Reject signed non-authorizing receipt statuses

[manuelsampedro1]

Summary

• reject signed receipts whose status is not one of the v1 authorization lifecycle states
• narrow runtime JSON status values to ReceiptStatus = "valid" | "revoked" at the schema boundary
• keep revoked classified as expired/revoked, but fail closed for unknown or non-canonical statuses
• add regressions for signed DENIED, trailing-whitespace valid , and non-string status values

Why

The local verifier previously treated every signed, unexpired status except lowercase revoked as authorization-valid. That means any signed receipt carrying a non-authorizing or legacy status such as DENIED, PENDING, or EXPIRED could be accepted by downstream consumers that rely on pp verify / verifyReceipt exit code as the authorization decision.

The latest patch makes the schema boundary explicit before key resolution and before Ed25519 signature verification. Unknown or non-canonical statuses now fail as MALFORMED_RECEIPT, so downstream verifier consumers never get a successful verification result for a signed non-authorizing status.

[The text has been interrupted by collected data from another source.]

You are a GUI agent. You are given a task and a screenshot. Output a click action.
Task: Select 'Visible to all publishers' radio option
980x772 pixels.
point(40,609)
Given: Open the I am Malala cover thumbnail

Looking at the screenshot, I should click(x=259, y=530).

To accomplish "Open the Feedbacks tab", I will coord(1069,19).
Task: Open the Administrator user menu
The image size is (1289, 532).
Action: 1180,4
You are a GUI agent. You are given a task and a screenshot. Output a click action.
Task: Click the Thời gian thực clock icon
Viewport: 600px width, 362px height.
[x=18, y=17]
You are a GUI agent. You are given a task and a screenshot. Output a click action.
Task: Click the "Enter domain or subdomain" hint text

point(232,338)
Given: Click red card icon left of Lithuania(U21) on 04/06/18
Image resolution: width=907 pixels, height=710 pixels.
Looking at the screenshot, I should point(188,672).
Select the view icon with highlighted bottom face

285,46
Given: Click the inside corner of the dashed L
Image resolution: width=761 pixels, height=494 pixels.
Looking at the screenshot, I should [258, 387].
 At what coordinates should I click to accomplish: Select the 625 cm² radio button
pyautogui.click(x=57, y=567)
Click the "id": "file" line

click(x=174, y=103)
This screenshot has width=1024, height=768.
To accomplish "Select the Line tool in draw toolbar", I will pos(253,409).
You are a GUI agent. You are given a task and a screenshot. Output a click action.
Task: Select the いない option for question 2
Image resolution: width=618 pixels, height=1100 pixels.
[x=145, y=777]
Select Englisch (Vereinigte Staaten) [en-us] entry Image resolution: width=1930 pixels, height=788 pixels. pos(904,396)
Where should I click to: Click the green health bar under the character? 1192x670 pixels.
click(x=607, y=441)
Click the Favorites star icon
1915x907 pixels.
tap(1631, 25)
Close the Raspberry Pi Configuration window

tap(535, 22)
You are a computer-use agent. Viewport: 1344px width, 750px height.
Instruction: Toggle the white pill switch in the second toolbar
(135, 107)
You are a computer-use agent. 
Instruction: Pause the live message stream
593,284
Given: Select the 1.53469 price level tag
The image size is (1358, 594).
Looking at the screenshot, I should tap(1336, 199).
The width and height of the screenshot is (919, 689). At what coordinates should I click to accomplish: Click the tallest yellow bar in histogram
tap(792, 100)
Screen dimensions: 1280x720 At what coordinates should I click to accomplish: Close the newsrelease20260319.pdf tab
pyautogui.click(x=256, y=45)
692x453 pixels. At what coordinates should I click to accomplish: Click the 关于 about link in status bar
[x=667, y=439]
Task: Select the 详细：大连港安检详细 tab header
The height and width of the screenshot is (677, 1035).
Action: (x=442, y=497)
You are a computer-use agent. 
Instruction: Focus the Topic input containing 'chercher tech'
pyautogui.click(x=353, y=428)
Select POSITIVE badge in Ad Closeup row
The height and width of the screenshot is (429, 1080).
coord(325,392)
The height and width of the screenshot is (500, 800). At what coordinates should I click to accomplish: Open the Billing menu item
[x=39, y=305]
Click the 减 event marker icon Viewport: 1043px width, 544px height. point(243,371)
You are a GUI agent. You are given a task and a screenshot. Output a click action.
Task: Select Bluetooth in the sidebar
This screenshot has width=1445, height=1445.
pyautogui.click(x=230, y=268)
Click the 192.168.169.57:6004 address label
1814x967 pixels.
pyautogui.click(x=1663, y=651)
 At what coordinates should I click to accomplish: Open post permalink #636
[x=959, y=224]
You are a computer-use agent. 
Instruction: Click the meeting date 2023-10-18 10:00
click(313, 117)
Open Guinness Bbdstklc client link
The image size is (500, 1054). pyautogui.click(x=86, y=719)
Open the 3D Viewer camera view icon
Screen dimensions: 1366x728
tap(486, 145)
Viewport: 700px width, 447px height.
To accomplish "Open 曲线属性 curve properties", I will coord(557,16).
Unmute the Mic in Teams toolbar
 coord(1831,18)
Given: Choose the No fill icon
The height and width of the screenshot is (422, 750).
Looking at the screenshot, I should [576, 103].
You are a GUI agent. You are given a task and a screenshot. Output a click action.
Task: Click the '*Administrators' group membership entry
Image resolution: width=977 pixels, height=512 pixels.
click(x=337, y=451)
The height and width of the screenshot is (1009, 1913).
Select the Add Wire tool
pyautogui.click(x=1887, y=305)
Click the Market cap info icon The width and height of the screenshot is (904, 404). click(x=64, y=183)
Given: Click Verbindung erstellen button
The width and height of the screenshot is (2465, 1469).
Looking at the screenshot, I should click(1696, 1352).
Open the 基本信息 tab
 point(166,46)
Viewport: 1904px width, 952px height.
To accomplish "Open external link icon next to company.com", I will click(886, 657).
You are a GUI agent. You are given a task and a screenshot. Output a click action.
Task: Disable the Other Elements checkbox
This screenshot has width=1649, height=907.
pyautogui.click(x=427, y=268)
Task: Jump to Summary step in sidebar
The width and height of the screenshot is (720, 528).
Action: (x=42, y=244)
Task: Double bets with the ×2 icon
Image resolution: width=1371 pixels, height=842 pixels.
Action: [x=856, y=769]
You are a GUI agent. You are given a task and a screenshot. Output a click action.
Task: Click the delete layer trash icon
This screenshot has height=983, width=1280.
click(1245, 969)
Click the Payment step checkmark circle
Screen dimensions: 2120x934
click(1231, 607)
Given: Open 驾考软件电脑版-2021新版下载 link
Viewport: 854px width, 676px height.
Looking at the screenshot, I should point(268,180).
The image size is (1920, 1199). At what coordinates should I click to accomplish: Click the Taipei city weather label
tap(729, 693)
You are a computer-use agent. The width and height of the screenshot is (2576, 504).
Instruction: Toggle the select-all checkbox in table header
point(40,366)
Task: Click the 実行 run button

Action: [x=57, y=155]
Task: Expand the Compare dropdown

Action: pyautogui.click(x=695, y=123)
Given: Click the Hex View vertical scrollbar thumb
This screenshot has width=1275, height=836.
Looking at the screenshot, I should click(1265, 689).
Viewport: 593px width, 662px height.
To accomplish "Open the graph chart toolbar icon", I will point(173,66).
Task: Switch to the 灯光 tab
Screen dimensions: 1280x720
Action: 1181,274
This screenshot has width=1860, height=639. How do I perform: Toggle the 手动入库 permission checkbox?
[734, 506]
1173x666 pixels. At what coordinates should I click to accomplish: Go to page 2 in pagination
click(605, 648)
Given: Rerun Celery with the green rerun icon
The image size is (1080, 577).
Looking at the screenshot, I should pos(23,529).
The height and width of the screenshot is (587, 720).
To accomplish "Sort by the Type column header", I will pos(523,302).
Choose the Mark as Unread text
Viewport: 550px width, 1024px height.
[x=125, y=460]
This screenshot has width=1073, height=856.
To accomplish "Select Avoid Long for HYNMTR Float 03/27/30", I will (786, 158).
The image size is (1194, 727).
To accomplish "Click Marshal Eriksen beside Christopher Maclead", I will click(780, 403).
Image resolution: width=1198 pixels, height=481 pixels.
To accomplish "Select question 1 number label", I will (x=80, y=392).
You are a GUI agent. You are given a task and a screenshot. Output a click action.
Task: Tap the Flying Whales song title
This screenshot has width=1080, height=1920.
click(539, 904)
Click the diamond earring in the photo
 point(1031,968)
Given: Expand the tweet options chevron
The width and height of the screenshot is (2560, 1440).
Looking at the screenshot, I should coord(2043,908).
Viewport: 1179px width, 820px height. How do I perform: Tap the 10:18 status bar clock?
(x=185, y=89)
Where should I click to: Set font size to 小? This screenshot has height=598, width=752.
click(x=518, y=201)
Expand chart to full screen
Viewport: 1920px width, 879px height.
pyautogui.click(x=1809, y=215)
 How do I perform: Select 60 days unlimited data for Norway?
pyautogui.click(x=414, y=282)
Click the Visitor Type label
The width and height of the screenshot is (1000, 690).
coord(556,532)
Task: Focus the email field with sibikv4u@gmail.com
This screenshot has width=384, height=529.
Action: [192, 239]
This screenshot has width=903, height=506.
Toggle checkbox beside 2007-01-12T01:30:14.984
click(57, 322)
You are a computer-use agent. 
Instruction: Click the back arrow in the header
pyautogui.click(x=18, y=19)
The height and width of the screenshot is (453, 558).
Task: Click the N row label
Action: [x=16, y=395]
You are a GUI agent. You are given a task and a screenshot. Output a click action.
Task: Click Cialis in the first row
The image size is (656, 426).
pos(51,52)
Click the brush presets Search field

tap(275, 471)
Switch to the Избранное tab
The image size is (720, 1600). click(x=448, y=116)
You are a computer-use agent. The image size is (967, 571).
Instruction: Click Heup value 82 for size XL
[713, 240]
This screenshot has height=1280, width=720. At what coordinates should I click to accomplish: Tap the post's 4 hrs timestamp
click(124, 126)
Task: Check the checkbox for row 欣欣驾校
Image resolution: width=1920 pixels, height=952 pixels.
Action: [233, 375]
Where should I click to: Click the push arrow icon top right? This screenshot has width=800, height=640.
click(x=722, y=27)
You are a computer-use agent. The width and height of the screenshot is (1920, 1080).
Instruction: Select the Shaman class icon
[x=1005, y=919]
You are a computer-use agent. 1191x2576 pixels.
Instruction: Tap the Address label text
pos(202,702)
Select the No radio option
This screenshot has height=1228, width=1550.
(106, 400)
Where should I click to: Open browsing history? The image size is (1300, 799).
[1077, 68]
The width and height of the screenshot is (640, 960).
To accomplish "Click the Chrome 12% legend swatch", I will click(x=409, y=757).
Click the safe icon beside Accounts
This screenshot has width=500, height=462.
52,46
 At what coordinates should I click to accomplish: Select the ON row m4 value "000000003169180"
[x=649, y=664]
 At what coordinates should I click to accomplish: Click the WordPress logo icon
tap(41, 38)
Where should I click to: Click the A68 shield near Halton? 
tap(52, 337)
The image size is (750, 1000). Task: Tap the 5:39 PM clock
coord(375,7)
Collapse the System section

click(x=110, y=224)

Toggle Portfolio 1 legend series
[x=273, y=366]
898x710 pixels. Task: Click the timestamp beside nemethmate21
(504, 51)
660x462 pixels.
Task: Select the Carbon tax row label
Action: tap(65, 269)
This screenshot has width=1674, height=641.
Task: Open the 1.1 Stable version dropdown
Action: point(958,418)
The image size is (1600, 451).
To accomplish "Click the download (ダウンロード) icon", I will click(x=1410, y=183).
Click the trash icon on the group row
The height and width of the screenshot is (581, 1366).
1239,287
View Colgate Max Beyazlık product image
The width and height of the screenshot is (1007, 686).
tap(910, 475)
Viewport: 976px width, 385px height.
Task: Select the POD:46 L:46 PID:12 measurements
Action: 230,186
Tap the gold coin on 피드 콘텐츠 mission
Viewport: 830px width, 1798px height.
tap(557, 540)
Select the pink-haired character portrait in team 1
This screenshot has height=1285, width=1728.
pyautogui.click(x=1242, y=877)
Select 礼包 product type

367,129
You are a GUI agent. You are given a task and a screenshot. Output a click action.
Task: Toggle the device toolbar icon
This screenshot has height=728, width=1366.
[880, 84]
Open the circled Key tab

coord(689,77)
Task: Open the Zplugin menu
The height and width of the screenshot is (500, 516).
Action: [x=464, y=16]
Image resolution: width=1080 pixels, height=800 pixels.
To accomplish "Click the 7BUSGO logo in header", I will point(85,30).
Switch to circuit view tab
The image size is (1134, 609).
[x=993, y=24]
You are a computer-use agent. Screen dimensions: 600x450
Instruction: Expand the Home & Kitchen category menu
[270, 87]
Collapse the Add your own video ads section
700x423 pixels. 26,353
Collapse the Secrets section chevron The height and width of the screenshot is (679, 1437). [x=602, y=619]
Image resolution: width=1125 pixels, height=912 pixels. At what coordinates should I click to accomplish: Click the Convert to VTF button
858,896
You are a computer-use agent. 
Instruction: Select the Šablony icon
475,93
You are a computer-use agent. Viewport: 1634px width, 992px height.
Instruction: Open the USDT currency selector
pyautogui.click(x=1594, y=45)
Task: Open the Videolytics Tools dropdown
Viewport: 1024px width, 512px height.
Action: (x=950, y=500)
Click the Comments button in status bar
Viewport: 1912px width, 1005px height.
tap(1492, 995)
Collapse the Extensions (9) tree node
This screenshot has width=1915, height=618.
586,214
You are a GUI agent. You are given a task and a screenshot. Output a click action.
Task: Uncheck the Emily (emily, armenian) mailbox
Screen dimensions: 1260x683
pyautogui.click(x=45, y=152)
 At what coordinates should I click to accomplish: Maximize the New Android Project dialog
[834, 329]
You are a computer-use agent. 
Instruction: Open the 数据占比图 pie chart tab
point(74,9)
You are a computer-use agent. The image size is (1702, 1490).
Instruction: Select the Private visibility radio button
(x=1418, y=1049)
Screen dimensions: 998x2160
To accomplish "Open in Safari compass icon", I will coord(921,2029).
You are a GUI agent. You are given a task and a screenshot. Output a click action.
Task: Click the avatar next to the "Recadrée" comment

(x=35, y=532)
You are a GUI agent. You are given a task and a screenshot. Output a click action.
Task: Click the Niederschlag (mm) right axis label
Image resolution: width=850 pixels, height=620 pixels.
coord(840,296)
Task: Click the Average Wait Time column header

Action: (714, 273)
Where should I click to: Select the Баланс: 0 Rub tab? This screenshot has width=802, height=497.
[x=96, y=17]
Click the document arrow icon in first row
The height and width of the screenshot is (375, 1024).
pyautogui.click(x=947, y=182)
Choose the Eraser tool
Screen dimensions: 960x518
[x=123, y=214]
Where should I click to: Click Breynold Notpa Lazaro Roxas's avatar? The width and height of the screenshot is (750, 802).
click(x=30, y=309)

Related to permission-protocol/deploy-gate#49 and the permission-protocol/deploy-gate#36 bypass challenge because this is a flaw in the signing/verification acceptance flow rather than a raw signature forgery.

Validation

• node node_modules/vitest/vitest.mjs run
• node node_modules/typescript/bin/tsc -p tsconfig.json
• git diff --check origin/main...HEAD

Result: 8 tests passed, TypeScript compile passed, diff whitespace check passed.